大脑是一个预测、更新与行动的闭环系统——感知不是接收,而是检验。

核心模型:内部生成模型

认知的中枢不是感官,而是大脑内部维护的一套生成模型。这个模型基于过去的经验,持续对即将到来的感官输入做出预测。感知,本质上是用预测去匹配现实的过程。

五个关键环节

① 预测(Predict)

内部模型根据当前状态,生成对下一刻感官输入的预期。这个预测不是猜测,而是基于贝叶斯推断的概率估计。

② 感官输入(Input)

真实的感官信号进入大脑。视觉、听觉、体感——所有感官数据都在这里汇入,与预测进行比对。

③ 预测误差(Error)

预测与实际输入之间的差值,就是预测误差信号。误差越大,说明当前模型对现实的描述越不准确,需要更新。

④ 元认知与控制(Meta-control)

大脑并非盲目响应每一个误差。元认知层负责监控整个过程:这个误差是噪声还是真实信号?是否需要更新模型,还是只需调整行动?

⑤ 行动(Action)

输出可以是外显行为(运动、语言),也可以是内隐的注意调配。行动本身也是一种减少预测误差的手段——与其更新模型,不如主动改变环境来匹配预测。

两个支撑系统

学习与记忆系统:负责将误差信号转化为模型更新。内隐学习在无意识中优化预测;外显学习在有意识地修正错误;情景记忆保存具体预测失败的情境,供未来参考。

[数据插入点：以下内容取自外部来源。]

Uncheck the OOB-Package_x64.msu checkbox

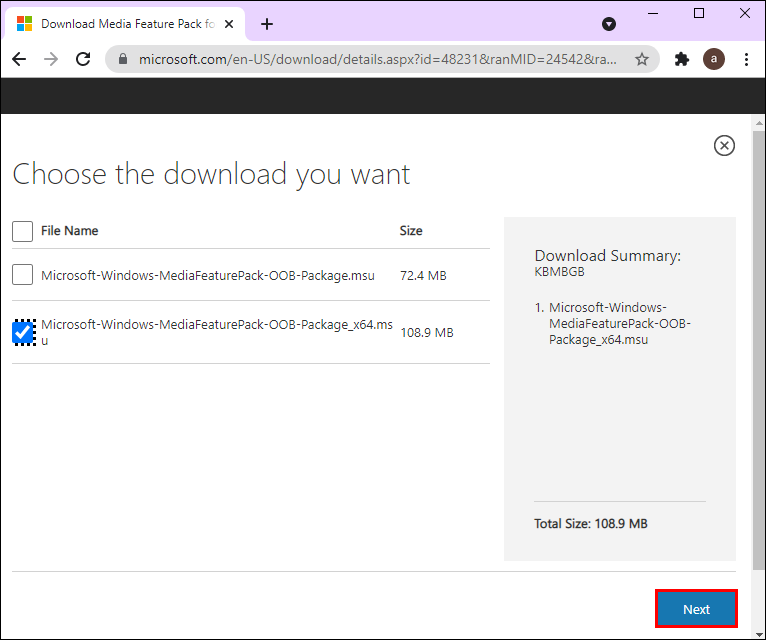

行为执行系统:将决策转化为实际动作。表达能力和行动能力决定了认知输出的质量。

底层规律

这套机制背后,有四条基本原理支撑:

原理核心思想
预测编码大脑只传递预测误差,不传递原始信号
自由能最小化认知的目标是最小化对世界的不确定性
贝叶斯推断用先验知识结合新证据更新信念
强化学习通过奖惩信号优化行动策略

理解这个闭环,可以解释很多现象:为什么专注力难以维持(误差信号太弱,大脑停止更新);为什么习惯难以改变(模型已高度优化,误差信号被压制);为什么惊喜令人印象深刻(误差信号极强,触发强力的模型更新)。